New firefighters swap stories in the classroom

Member News image Jordyn Polderman and Matt Lucas recently finished their General Firefighter training


For Upwey High School teacher Matt Lucas and student Jordyn Polderman, completing their General Firefighter training was an important next step in being able to give back to their community.


Through General Firefighter, CFA is preparing new members to safely perform their firefighting roles with passion, enthusiasm and commitment. General Firefighter has replaced Minimum Skills Wildfire as the foundation training for operational members, ensuring they develop the essential knowledge and skills required to safely and effectively participate in their first turnout.

A member at both Upwey and Bayswater brigades, 18-year-old Jordyn completed his General Firefighter training in late May 2021. He has already turned out with both brigades.

“I’ve been to four jobs so far,” Jordyn said. “It’s amazing to get on the truck and keep learning.

“My first call-out after completing General Firefighter was a massive highlight. I was in an English class when the pager message came through. I’ll never forget going past my school knowing my classmates were inside and here I am on the way to fight my first fire.

“It was the final tick to me being an operational firefighter and it was a great moment.”

Coming from a CFA volunteer family, Jordyn said joining the operational ranks wasn’t a question of whether, but a question of when.

“I was hooked from a young age. My family joined CFA after the 2009 bushfires. Having that exposure to volunteering and seeing what my parents and brothers and sisters were able to achieve was all the inspiration I needed.

“I joined CFA at 11 – the youngest age you can join. CFA quickly became a second family. There was never a doubt that I would move from the Juniors to Seniors and become operational.”

Like Jordyn, Belgrave Fire Brigade volunteer and Upwey High School teacher Matt has completed General Firefighter, but he has one final assessment before he’s ready to turn out.

> **EXTRACTED RECORDS**
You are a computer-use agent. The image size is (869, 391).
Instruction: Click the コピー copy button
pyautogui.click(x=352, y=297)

...

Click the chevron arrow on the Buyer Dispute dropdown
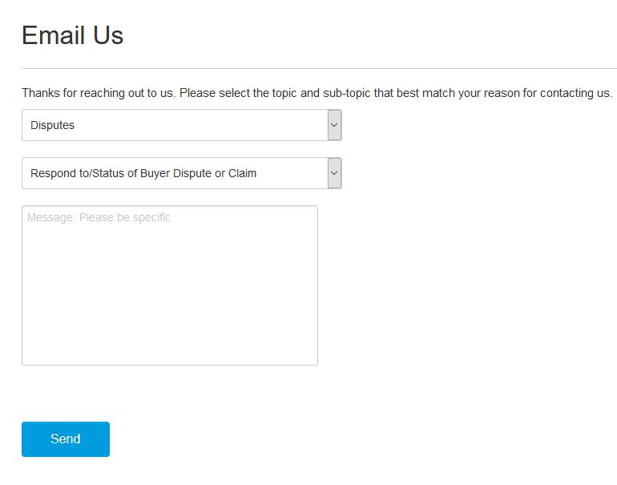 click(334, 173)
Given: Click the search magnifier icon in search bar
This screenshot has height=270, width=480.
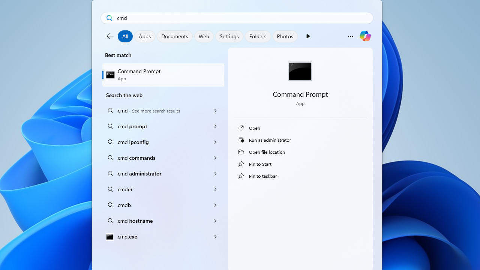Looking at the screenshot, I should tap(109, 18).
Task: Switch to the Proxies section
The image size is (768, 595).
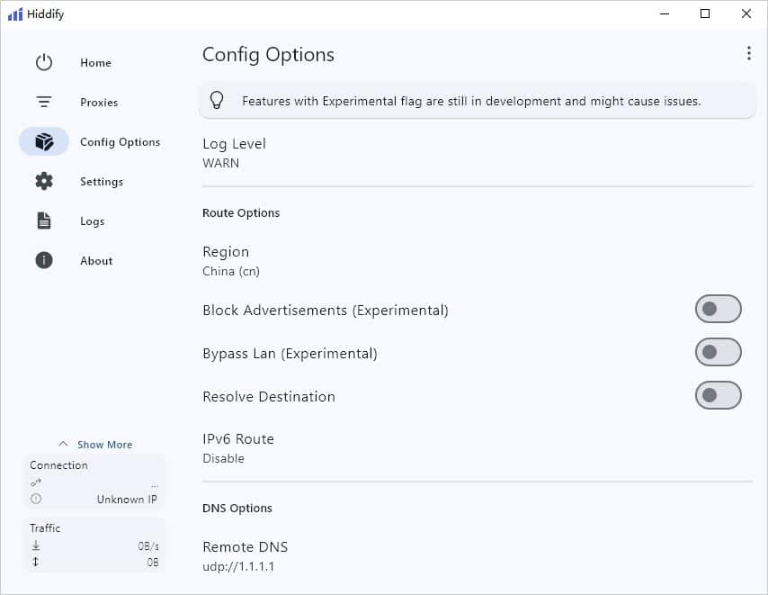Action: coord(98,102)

> **ACTIVITY LIST**
- A) From the firefighter article, copy word for word the part that begins with the words containing "Through General Firefighter, CFA" and ends with "and keep learning.".
- B) According to the firefighter article, which two brigades is Jordyn Polderman a member of?
- C) Summarize the firefighter article in two sentences.

> **WRITTEN ANSWERS**
- A)
Through General Firefighter, CFA is preparing new members to safely perform their firefighting roles with passion, enthusiasm and commitment. General Firefighter has replaced Minimum Skills Wildfire as the foundation training for operational members, ensuring they develop the essential knowledge and skills required to safely and effectively participate in their first turnout.

A member at both Upwey and Bayswater brigades, 18-year-old Jordyn completed his General Firefighter training in late May 2021. He has already turned out with both brigades.

“I’ve been to four jobs so far,” Jordyn said. “It’s amazing to get on the truck and keep learning.

- B) Upwey and Bayswater brigades.

- C) Upwey High School teacher Matt Lucas and student Jordyn Polderman have completed CFA's General Firefighter training, which has replaced Minimum Skills Wildfire as the foundation training for operational members. Jordyn, who joined CFA at 11 and comes from a volunteer family, has already turned out to four jobs, while Matt has one final assessment before he is ready to turn out.